賠償金未払い、農民千人が抗議=中国重慶

2008/11/27
更新: 2008/11/27

【大紀元日本11月27日】中国四川省重慶市開県・高升炭鉱の採掘により、地元の生態系が破壊され、農民の生計が影響を受けたことで、地元農民らがこのほど抗議活動を行った。これに対し炭鉱経営者は暴漢らを雇い農民に暴力を振った。農民20人以上が負傷し、憤慨した農民に民衆約千人が抗議に加わり、警察車両など十数台を破壊した。しかし、この衝突を引き起こした主な原因について、農民らと炭鉱側は共に地方政府関係者の汚職腐敗がもたらしたものと指摘した。ラジオ自由アジア(RFA)が伝えた。
════════════════════
上にある重慶の炭鉱をめぐる農民の抗議の記事を、最後の文のあとから書きついでください。

# データ抜粋
════════════════════
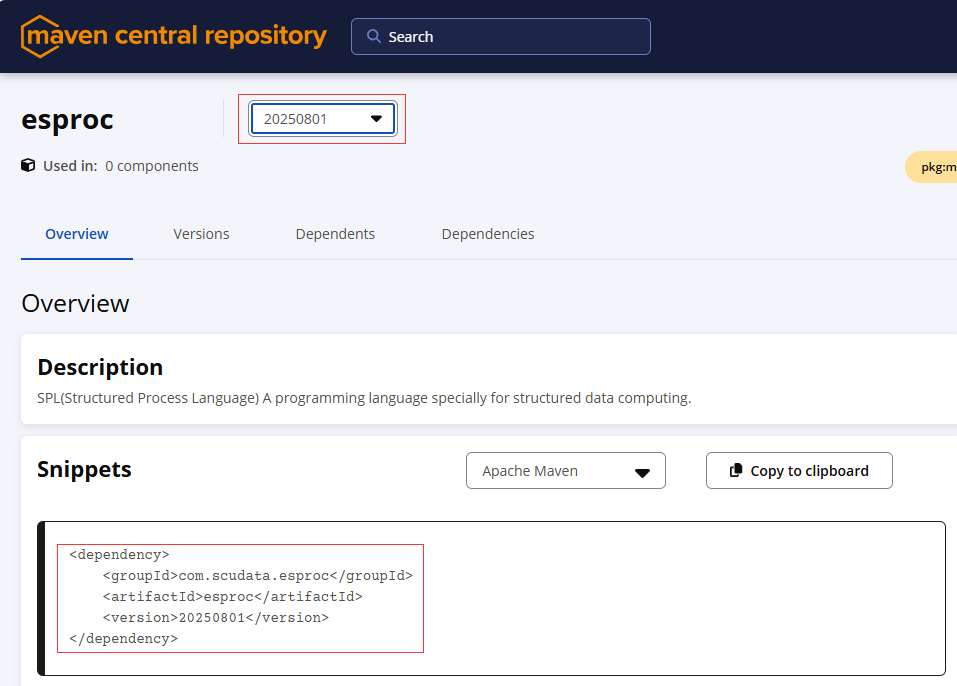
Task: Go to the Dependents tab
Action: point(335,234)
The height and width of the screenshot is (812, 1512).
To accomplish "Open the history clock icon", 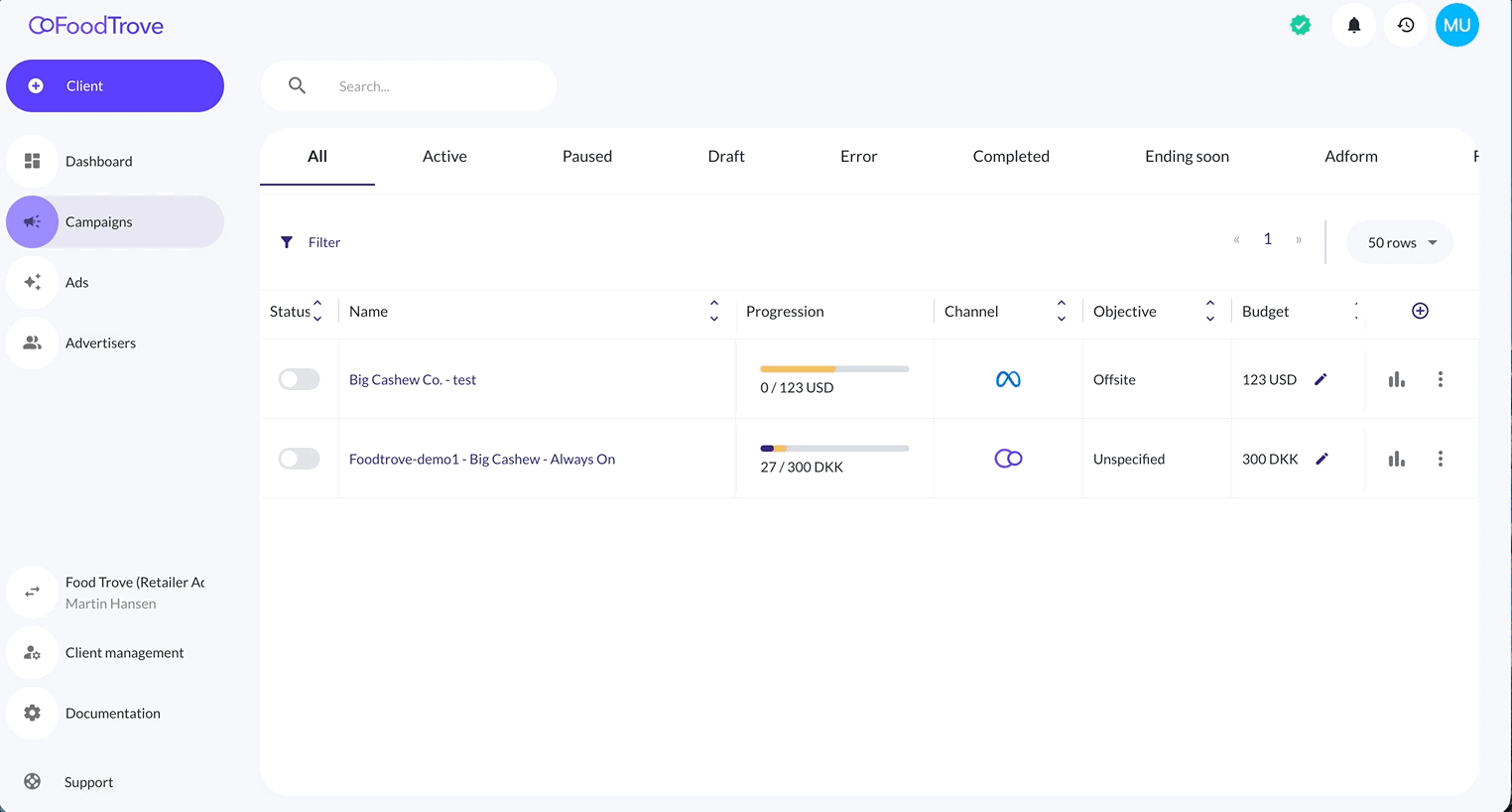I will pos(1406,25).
════════════════════
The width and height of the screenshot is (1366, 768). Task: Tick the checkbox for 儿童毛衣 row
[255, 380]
════════════════════
# 答え
重慶市開県高橋鎮の高升鎮の高升炭鉱の採掘作業で、地元の飲み水が飲めなくなり、家屋が壊れるなどのことから、青山村の民衆は採掘作業を止めさせようと炭鉱の入り口を遮った。この抗議活動に対し、炭鉱側は11月21日に100人以上の暴漢を雇い、権利を主張する村民らに暴力を振るった。

情報筋によると、高橋鎮診療所関係者は、21日に衝突事件で負傷した村民十数人を手当したことを認めた。また、開県県長の指示で治療を受けた者全員が県人民医院へ移動させられたという。診療所関係者らによると、衝突の具体的な原因は分からないが、重傷を負っている者もいるという。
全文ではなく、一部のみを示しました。